The long process featured hyperbole, demagoguery, fallacy, posturing, horse trading, unexpected tactics, strange political alliances, and several reversals of momentum. But congressional passage of the Trade Promotion Authority bill was only the warm-up act. The Trans-Pacific Partnership (TPP) is the headliner, and the process of concluding, ratifying, and implementing it promises more drama.
The TPP is a prospective trade agreement between the United States and 11 other nations, which has been under negotiation for 6 years. The Obama administration made the TPP the economic centerpiece of its “pivot to Asia,” encouraged the participation of other countries, and expanded the scope of the negotiations. Beyond reducing tariffs and other border barriers, the TPP will include rules governing labor and environmental standards, government procurement, intellectual property protection, investment, supply chains, state-owned enterprises, and much more. The scope of the deal is so broad that the final agreement will likely include 29 separate chapters.
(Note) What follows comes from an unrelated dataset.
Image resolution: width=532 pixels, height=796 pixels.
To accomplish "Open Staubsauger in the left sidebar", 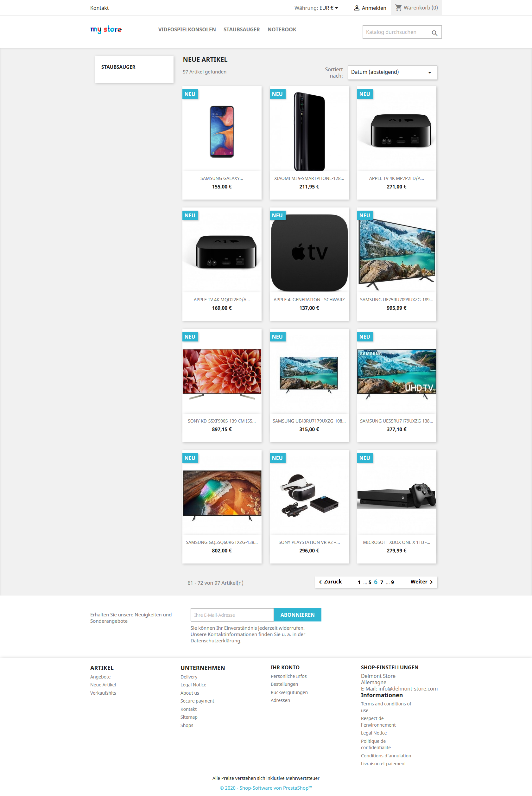I will pyautogui.click(x=118, y=67).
For the better part of a year, the word from TPP negotiators has been that a deal was close and that the main obstacle to its completion was the absence of TPA. Logically, U.S. trade negotiating partners would be unwilling to put their best offers on the table unless the president could guarantee them that the deal was final and would not be picked apart and amended by Congress. With TPA now secure, that impediment is gone – and the credibility of those “TPP-near-completion” claims is about to be tested. Just last week, Australia’s Trade Minister Andrew Robb said the TPP was “literally one week of negotiation away from completing.” In about 8 days, that will be proven too rosy a promise.